### DOCUMENT SECTION
FIELD OF THE INVENTION 
The present invention relates to a reinforcing sheet for the reinforcement 
of a panel formed of metal, plastic or sheet molding compound and to a 
method for reinforcing a panel formed of metal, plastic or sheet molding 
compound with the reinforcing sheet. 
More specifically, this invention relates to a reinforcing sheet with 
improved resistance to the adverse effects of moisture and to a method for 
reinforcing a cold rolled steel panel, such as an automobile panel, using 
such a reinforcing sheet. 
BACKGROUND OF THE INVENTION 
From the standpoint of resource and energy savings, for example in the 
automotive industry, it is desirable to reduce vehicle body weight. 
However, attempts to reduce weight by reducing the thickness of materials 
result in deterioration in strength. For example, in the case of quarter 
panels for automobiles, such attempts have created problems such as low 
strength at various points (particularly flexural strength). 
Insufficiently rigid outer panels cause buckling and bending with minimum 
applied stress. 
In order to solve such problems, it is necessary to develop a suitable way 
to reinforce such structures. Reinforcement with a heavy metal panel is 
contradictory to the purpose of vehicle weight reduction. Hence, it has 
been proposed to reinforce the outer panels entirely or partly with 
lightweight resin materials. 
Reinforcement comprised of thermosetting adhesive layers and a reinforcing 
material has been applied to steel panels for use in the production of the 
body of automobiles. Such reinforcement provides increased strength 
against force applied to the outside surfaces of the automobile body. Such 
reinforcement further serves to decrease vibration and corrosion of the 
metal panels.

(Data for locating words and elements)

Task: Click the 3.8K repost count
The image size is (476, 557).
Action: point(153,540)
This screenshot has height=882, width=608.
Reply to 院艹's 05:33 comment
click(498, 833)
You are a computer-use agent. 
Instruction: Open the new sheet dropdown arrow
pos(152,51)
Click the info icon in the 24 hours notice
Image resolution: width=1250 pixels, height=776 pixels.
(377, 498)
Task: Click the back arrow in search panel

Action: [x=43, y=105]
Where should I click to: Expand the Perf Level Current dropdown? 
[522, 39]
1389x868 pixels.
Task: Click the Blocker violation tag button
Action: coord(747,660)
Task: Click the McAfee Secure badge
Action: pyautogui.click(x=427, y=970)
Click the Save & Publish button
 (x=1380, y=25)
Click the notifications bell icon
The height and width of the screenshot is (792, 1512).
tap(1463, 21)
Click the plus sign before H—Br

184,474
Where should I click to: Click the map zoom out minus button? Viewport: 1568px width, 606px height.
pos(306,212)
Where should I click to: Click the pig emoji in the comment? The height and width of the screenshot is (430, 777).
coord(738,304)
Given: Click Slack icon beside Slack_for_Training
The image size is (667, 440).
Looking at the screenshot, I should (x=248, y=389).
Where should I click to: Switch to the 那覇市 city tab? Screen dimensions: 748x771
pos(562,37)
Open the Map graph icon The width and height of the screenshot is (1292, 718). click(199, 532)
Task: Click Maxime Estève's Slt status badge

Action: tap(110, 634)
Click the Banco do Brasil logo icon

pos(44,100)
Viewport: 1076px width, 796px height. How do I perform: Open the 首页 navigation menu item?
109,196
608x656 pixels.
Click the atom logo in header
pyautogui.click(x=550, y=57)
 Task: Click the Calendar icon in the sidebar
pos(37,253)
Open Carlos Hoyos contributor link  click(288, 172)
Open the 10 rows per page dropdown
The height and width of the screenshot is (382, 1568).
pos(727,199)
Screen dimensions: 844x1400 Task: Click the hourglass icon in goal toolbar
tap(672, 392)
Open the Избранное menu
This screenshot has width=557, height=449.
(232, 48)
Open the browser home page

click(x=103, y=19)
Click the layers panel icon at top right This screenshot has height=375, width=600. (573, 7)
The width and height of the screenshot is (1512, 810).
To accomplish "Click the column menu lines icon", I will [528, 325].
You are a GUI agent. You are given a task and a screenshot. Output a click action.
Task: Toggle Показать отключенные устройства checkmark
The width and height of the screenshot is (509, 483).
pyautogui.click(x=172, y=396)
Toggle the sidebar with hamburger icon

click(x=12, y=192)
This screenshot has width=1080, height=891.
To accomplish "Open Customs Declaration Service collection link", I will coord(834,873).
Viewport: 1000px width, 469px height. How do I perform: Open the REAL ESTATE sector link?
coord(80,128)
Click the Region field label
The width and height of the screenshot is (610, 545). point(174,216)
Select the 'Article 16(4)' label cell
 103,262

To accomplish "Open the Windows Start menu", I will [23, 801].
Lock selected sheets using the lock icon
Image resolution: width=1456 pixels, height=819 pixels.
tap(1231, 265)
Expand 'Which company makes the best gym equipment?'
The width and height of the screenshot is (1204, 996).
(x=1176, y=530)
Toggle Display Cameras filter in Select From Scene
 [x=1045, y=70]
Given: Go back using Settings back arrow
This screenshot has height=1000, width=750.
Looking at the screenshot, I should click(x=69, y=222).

### EXERCISE INSTRUCTIONS
**1.** Rewrite the paragraph of the patent excerpt that begins "Reinforcement comprised of thermosetting" as a short bulleted list that keeps its main facts.
**2.** Please copy out, word for word, the passage of the patent excerpt from "Reinforcement comprised of" up to and including "metal panels.".

### THE REPLIES
**1.**
- Reinforcement made of thermosetting adhesive layers and a reinforcing material has been applied to steel panels used to produce automobile bodies.
- It increases strength against force applied to the outside surfaces of the body.
- It also reduces vibration and corrosion of the metal panels.

**2.**
Reinforcement comprised of thermosetting adhesive layers and a reinforcing 
material has been applied to steel panels for use in the production of the 
body of automobiles. Such reinforcement provides increased strength 
against force applied to the outside surfaces of the automobile body. Such 
reinforcement further serves to decrease vibration and corrosion of the 
metal panels.